Required action A
From the page on molybdenum oxide sputtering targets, list each property named in the table of the most important properties.
Required action B
According to the page on molybdenum oxide sputtering targets, how much of the incident light does an MoOx layer reflect?
Required action C
Print the part of the page on molybdenum oxide sputtering targets starting at "Density [%] ≥" and ending at "the conductor tracks.".
=== Page text ===
Molybdenum oxide sputtering targets

Whether it's to reliably separate subpixels, elegantly cover conductor tracks or prevent troublesome reflections of the ambient light, molybdenum oxide layers have numerous applications in modern flat screens thanks to their low optical reflection. We provide molybdenum oxide as planar targets in various chemical compositions to produce these layers. To adjust the etchability and chemical resistance of the MoOx layers, molybdenum oxide is doped with further metallic elements.

Your advantages at a glance:

  • High purity
    > 99.9%

  • Homogeneous microstructure and chemical composition

  • Variable composition

  • Electrical conductivity

Download our product specifications:

MoOxTa8 sputtering target specification

The most important properties at a glance

Density [%] ≥ 95
Purity [%] > 99.9
Thermal coefficient of expansion [ppm/K] 5
Thermal conductivity [W/(m-K)] 4 - 6
Electrical conductivity [S/cm] 120 - 1100

Molybdenum oxide applications in screens

Narrow-bezel displays and touch screens: coverage of conductor tracks

Modern desktop monitors and large TV displays often do not feature a plastic frame - the so-called bezel. This not only looks elegant but enables multiple screens to be placed together to form a large display. The missing plastic frame does mean, however, that the highly reflective conductor tracks made of molybdenum, aluminum or copper on the TFT glass are not covered. This is where an additional MoOx anti-reflection layer comes in. Whereas metal molybdenum reflects around 60% of the incident light, an MoOx layer of the same thickness reflects less than 6% (at 550 nm). This provides excellent shielding for the conductor tracks.

Mo oxide layer

Cross-section: how a molybdenum oxide layer covers the conductor tracks in narrow-bezel screens (= dark oxide layer).

In touch screens, a thin PVD layer of molybdenum oxide prevents unwanted reflections of metallic surfaces (metal bridges) with capacitive tactile sensors.

Mo oxide layer smartphone

Tactile sensors in touch screens become invisible when coated with molybdenum oxide.

OLED: Reflection protection and electrode in one

When ambient light hits OLED displays, the molybdenum layers of the TFT metallization (gate, source/drain electrodes) reflect the ambient light, thereby reducing the contrast of the display. Circular polarization filters are used to prevent these unwanted reflections. They do reduce the reflection of the electrode but also reduce the light yield of the display. As MoOx absorbs light extremely well and is also electrically conductive, this material is particularly suitable as an anti-reflective layer for the TFT metallization. Using MoOx allows OLED manufacturers to dispense with the polarization layer.
=== Provided material ===
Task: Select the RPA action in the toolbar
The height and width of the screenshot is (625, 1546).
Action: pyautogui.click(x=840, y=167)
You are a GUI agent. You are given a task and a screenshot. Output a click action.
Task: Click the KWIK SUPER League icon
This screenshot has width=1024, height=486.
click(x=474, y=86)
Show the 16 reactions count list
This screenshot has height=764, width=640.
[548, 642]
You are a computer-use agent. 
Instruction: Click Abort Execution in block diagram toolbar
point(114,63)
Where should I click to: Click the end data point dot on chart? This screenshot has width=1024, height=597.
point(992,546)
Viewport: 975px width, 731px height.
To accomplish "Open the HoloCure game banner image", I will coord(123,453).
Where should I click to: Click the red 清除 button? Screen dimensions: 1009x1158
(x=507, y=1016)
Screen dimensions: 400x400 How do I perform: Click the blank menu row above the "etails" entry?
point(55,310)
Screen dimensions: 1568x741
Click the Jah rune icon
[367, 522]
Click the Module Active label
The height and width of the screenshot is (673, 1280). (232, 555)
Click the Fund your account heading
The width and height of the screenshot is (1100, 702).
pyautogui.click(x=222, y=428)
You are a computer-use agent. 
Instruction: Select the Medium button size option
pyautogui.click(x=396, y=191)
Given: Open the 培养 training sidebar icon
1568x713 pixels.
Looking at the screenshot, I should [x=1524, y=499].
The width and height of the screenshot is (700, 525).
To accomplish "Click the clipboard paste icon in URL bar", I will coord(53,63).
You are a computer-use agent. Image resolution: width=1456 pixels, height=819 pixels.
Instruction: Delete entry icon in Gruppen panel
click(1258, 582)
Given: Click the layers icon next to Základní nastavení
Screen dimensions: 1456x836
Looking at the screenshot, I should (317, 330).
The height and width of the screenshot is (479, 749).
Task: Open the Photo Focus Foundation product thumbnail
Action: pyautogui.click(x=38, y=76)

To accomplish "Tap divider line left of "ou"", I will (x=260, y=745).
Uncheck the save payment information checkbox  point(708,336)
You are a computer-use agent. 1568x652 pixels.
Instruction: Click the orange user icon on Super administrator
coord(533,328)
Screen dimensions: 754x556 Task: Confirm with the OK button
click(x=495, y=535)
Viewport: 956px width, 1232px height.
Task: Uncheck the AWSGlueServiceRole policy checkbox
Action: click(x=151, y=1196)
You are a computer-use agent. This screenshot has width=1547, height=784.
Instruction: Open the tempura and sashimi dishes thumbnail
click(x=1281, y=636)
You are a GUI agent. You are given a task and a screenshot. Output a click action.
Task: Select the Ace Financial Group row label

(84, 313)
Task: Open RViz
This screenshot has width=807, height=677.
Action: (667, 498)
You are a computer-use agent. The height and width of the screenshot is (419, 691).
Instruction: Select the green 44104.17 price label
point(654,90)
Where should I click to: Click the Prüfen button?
===
Response box A
Density
Purity
Thermal coefficient of expansion
Thermal conductivity
Electrical conductivity

Response box B
Less than 6% (at 550 nm).

Response box C
Density [%] ≥ 95
Purity [%] > 99.9
Thermal coefficient of expansion [ppm/K] 5
Thermal conductivity [W/(m-K)] 4 - 6
Electrical conductivity [S/cm] 120 - 1100

Molybdenum oxide applications in screens

Narrow-bezel displays and touch screens: coverage of conductor tracks

Modern desktop monitors and large TV displays often do not feature a plastic frame - the so-called bezel. This not only looks elegant but enables multiple screens to be placed together to form a large display. The missing plastic frame does mean, however, that the highly reflective conductor tracks made of molybdenum, aluminum or copper on the TFT glass are not covered. This is where an additional MoOx anti-reflection layer comes in. Whereas metal molybdenum reflects around 60% of the incident light, an MoOx layer of the same thickness reflects less than 6% (at 550 nm). This provides excellent shielding for the conductor tracks.